Extracted material:
####

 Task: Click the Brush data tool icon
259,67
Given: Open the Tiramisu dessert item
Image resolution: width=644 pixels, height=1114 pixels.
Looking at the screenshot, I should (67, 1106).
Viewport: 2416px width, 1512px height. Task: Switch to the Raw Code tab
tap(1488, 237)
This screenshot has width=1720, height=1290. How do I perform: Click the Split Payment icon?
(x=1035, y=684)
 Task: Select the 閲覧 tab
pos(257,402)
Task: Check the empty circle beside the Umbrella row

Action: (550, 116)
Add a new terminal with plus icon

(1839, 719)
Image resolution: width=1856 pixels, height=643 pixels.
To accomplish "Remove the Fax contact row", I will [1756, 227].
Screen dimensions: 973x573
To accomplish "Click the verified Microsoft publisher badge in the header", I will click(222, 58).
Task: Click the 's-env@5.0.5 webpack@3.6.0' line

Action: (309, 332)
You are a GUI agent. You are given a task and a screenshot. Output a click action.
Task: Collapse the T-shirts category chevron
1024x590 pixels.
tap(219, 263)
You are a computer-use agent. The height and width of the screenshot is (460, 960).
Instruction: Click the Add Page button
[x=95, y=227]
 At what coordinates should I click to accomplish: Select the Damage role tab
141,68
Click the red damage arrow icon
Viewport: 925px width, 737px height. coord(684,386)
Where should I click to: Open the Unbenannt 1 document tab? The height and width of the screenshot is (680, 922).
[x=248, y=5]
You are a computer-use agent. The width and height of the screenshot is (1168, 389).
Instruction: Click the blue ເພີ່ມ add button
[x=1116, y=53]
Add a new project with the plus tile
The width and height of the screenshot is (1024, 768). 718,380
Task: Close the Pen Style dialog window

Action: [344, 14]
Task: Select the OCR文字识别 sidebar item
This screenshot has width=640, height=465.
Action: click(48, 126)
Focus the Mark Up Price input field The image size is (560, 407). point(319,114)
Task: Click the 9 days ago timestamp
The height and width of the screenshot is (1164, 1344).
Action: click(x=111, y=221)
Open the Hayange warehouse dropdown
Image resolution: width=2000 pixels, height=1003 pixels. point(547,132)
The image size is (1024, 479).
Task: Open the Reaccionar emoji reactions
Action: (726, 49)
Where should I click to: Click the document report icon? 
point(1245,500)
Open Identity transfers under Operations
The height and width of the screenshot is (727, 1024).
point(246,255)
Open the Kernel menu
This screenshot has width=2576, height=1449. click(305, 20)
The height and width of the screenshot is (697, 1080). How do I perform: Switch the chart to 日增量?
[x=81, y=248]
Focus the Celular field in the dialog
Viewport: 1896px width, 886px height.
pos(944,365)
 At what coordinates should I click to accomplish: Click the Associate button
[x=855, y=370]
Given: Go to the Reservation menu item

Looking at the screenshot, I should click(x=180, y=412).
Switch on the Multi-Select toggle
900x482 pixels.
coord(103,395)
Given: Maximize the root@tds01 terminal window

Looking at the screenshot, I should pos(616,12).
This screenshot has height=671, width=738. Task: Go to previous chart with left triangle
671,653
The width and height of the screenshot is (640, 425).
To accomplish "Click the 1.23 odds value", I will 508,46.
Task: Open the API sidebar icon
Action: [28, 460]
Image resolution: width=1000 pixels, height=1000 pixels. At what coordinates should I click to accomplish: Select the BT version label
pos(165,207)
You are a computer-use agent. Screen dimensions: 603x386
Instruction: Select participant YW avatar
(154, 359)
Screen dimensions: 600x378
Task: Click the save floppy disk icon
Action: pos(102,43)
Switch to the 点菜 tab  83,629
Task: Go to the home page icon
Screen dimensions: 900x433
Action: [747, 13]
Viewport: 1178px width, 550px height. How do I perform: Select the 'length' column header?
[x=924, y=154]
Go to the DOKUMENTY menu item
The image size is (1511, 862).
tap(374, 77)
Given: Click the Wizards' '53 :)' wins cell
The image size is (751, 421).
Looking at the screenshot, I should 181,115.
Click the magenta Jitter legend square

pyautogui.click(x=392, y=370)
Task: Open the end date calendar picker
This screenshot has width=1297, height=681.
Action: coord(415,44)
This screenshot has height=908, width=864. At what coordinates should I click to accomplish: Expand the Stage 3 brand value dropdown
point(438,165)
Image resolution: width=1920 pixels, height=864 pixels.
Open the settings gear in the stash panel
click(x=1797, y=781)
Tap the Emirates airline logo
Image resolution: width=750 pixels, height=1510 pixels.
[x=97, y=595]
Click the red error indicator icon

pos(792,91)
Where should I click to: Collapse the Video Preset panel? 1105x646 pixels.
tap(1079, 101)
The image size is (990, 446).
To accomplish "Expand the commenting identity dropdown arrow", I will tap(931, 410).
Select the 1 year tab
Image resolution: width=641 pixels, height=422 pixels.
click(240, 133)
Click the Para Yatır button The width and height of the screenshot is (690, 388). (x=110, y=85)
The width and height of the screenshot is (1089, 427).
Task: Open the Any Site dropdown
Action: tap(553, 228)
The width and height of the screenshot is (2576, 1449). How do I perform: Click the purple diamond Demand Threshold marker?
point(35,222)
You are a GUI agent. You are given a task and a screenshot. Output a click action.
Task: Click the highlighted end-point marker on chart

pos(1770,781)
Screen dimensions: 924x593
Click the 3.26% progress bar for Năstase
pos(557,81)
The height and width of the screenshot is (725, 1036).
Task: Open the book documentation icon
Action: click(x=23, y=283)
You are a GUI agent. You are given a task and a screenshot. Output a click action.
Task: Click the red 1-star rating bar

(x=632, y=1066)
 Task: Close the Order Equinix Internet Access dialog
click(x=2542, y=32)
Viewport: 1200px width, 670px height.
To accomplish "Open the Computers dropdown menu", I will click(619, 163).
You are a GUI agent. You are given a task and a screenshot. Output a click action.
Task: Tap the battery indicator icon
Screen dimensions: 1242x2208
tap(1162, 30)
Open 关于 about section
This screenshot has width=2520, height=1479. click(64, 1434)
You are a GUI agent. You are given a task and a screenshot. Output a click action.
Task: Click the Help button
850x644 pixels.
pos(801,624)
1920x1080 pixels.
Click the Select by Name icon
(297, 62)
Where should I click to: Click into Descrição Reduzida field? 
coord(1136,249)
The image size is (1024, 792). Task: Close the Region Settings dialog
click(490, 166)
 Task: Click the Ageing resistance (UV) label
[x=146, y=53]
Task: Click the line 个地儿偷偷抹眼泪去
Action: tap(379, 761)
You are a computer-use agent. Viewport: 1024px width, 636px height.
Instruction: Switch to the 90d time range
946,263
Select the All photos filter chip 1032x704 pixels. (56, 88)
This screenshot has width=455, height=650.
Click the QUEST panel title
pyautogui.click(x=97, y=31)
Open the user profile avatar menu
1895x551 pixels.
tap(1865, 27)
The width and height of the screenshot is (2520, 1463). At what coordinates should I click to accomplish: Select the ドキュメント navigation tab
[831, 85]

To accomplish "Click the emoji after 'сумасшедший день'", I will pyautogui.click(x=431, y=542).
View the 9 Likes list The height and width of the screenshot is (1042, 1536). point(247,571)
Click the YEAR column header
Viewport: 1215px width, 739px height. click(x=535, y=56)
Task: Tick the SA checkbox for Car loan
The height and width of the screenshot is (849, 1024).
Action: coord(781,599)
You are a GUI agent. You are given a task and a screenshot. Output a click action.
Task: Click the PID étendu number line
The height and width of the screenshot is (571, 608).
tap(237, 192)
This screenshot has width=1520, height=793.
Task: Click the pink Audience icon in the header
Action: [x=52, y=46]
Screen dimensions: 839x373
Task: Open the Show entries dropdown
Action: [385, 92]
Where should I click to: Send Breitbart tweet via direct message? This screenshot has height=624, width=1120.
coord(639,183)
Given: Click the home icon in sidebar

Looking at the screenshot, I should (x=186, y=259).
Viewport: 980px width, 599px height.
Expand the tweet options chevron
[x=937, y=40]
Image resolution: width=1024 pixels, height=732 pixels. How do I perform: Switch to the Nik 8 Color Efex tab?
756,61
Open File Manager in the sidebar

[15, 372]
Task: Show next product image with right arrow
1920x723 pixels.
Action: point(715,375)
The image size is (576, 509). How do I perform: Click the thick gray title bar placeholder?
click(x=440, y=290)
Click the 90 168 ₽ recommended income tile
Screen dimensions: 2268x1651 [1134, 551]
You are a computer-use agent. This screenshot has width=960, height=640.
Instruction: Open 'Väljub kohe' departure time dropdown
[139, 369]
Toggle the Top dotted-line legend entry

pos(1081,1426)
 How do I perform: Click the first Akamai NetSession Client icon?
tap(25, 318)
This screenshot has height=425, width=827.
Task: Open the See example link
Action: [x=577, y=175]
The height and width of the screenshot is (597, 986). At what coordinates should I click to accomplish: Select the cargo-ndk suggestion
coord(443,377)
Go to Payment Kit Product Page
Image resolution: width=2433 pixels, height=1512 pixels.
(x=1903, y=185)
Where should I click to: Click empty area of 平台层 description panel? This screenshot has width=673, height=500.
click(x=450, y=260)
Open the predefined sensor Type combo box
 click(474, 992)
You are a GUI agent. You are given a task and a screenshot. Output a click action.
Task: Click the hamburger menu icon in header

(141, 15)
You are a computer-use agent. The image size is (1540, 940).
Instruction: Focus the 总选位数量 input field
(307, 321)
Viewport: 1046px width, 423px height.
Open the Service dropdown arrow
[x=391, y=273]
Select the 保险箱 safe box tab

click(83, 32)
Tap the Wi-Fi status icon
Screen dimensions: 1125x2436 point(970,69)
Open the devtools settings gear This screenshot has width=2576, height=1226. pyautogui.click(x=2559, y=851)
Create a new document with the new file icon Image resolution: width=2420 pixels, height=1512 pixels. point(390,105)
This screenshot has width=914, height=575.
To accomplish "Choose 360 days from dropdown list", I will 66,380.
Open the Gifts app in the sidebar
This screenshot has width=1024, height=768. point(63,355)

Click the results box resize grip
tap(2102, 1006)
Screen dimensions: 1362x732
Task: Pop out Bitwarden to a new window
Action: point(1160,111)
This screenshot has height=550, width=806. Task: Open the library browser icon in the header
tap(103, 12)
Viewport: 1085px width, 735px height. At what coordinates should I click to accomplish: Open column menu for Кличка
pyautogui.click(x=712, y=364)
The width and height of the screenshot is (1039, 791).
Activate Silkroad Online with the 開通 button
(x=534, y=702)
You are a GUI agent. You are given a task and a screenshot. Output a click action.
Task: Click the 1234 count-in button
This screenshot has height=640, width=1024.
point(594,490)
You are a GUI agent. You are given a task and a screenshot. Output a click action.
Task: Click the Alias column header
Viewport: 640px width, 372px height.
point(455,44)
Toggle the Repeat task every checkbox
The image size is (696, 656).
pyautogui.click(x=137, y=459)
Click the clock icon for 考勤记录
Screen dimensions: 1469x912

####

Requirement: Pull out every line of the material above that contains the word "Where", and copy each of those lines in full.

Reply:
Where should I click to: Open the Unbenannt 1 document tab? The height and width of the screenshot is (680, 922).
Where should I click to: Click the document report icon? 
Where should I click to: Collapse the Video Preset panel? 1105x646 pixels.
Where should I click to: Click into Descrição Reduzida field? 
Where should I click to: Send Breitbart tweet via direct message? This screenshot has height=624, width=1120.
Where should I click to: Click empty area of 平台层 description panel? This screenshot has width=673, height=500.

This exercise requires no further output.